Via Climate Progress: U.S. Sees Most Extreme July Climate, Oklahoma Sees Hottest Average Temperature of Any State on Record



The July Climate Extremes Index for the CONUS was 37 percent. This is the highest July value in the CEI record (since 1910). The culprits were, in order of impact: Extreme warm minimum temperatures (60 percent of the country, easily the largest on record), extreme wet PDSI (soaked northern plains & western great lakes), extreme warm maximum temperatures, and extreme dry PDSI (south-central U.S. through Gulf Coast). According to the Regional CEI, the South and Southeast had their 1st- and 2nd-most extreme July’s on record, respectively
That’s from the July “State of the Climate” by NOAA’s National Climatic Data Center.
Didn’t know that our government kept a Climate Extremes Index? Why would you? The media hardly ever write about it.

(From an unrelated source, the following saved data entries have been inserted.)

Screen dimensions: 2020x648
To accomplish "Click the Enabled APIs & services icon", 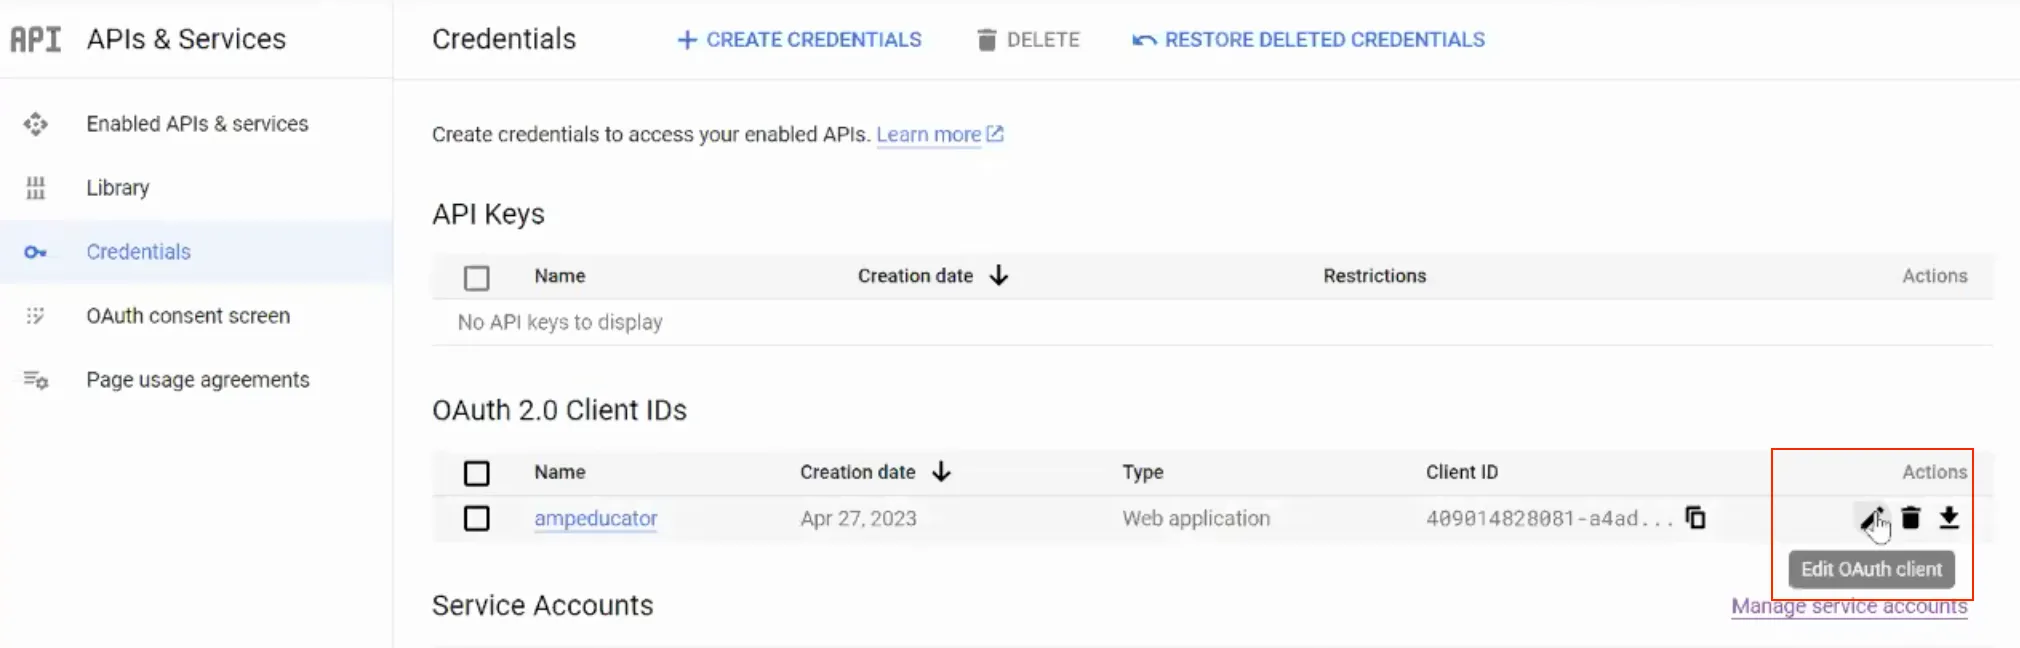I will [36, 124].
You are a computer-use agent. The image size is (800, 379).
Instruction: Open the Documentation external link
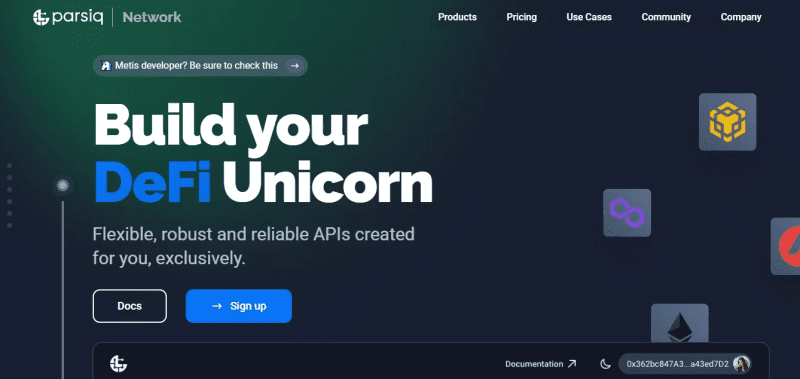point(540,364)
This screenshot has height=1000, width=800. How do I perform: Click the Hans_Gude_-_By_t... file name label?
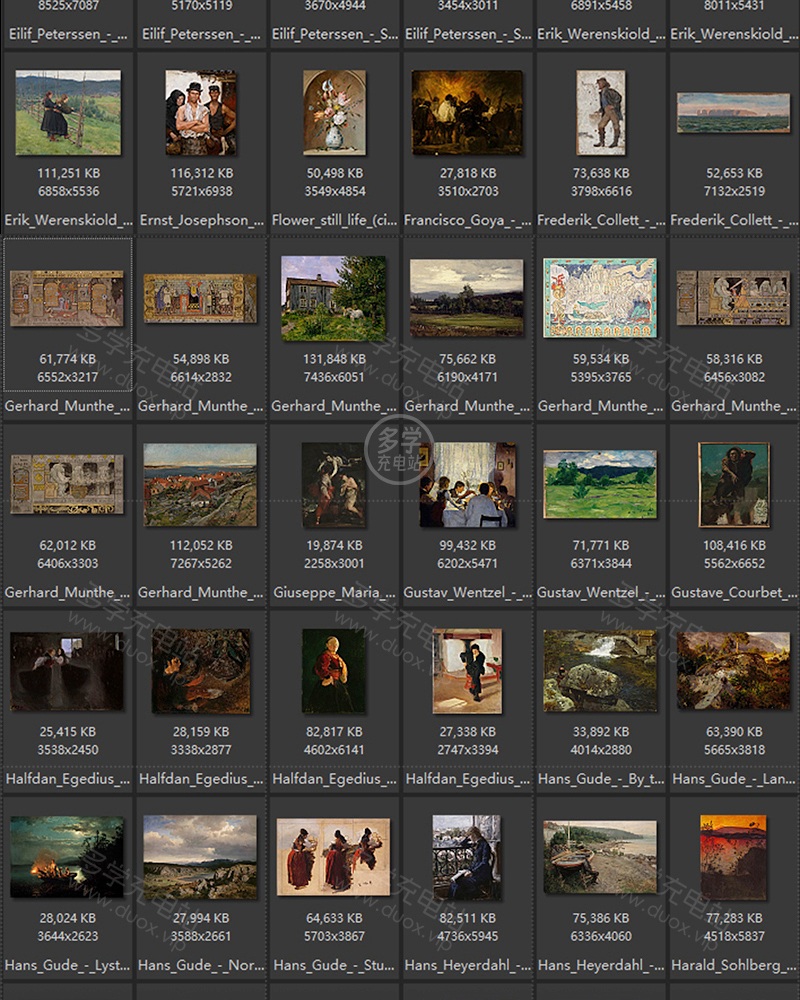[x=600, y=778]
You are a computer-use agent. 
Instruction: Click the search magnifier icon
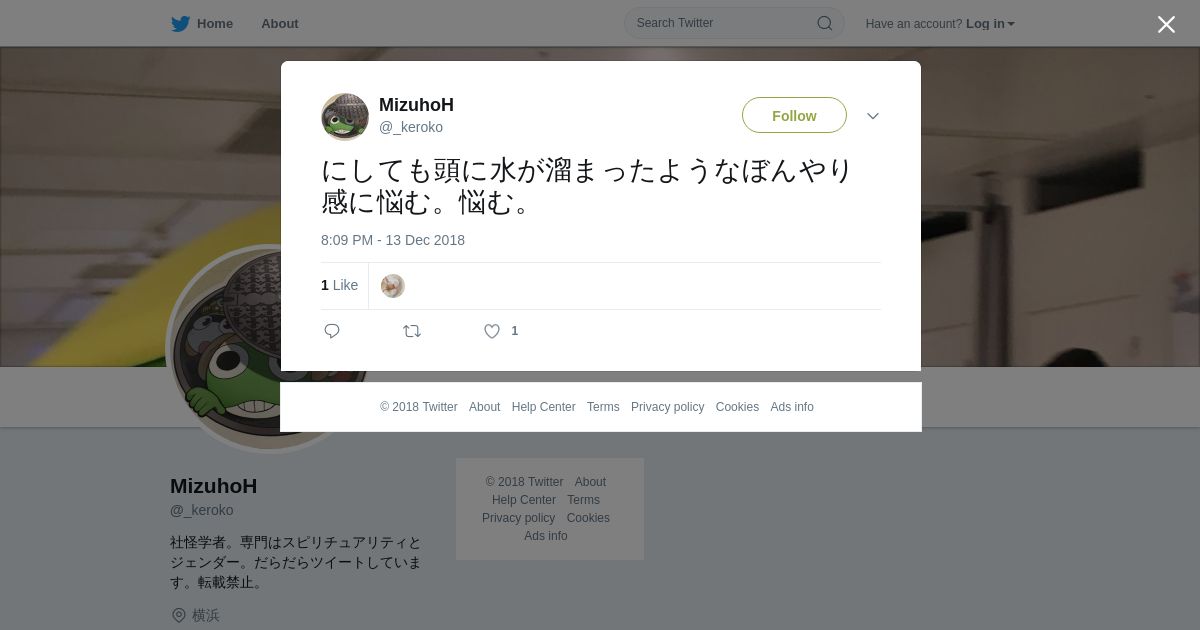coord(825,23)
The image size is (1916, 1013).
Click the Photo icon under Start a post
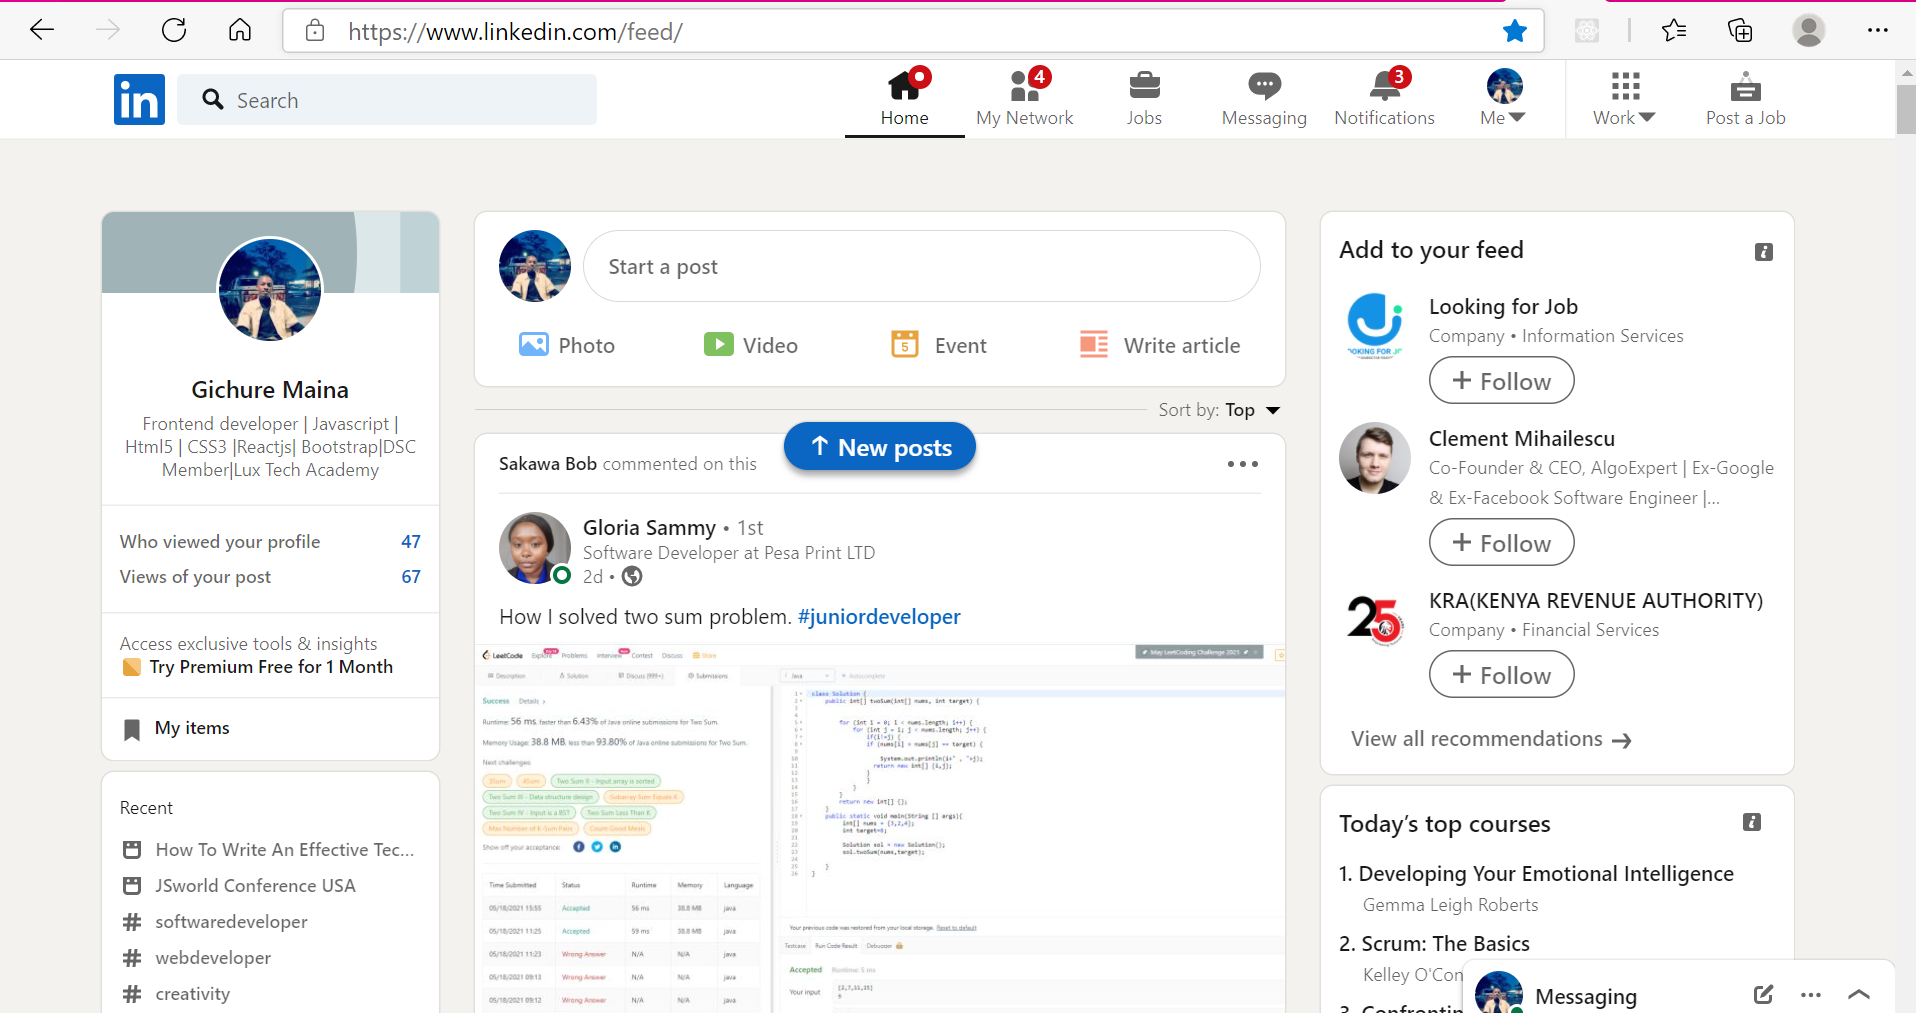point(534,345)
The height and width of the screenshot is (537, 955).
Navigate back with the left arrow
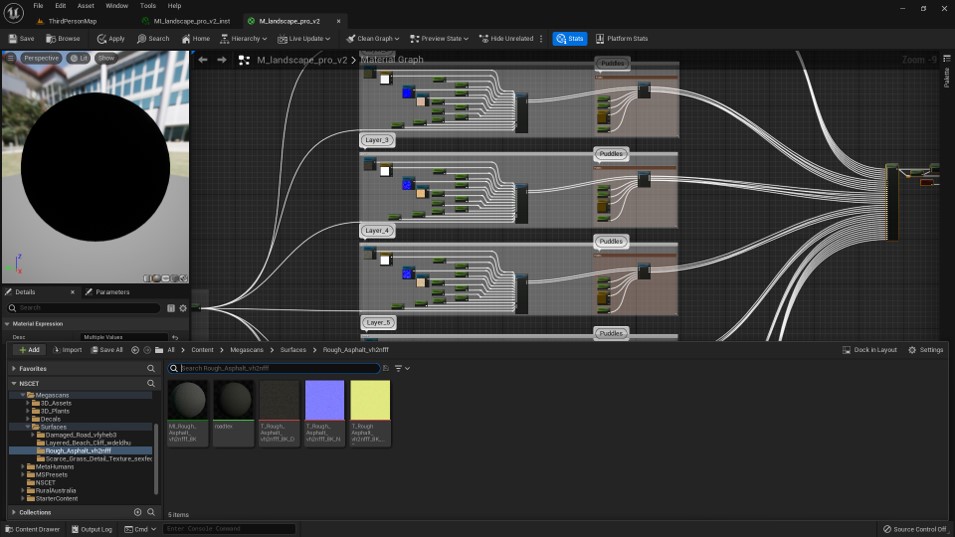[x=203, y=60]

The U.S. Climate Extremes Index was explicitly created to take a complicated subject (“multivariate and multidimensional climate changes in the United States“) and make it more easily understood by American citizens and policy makers.

As far back as 1995, analysis by the National Climatic Data Center showed that over the course of the 20th century, the United States had suffered a statistically significant increase in a variety of extreme weather events, the very ones you would expect from global warming, such as more — and more intense — precipitation. That analysis concluded the chances were only “5 to 10 percent” this increase was due to factors other than global warming, such as “natural climate variability.” And since 1995, the climate has gotten much more extreme.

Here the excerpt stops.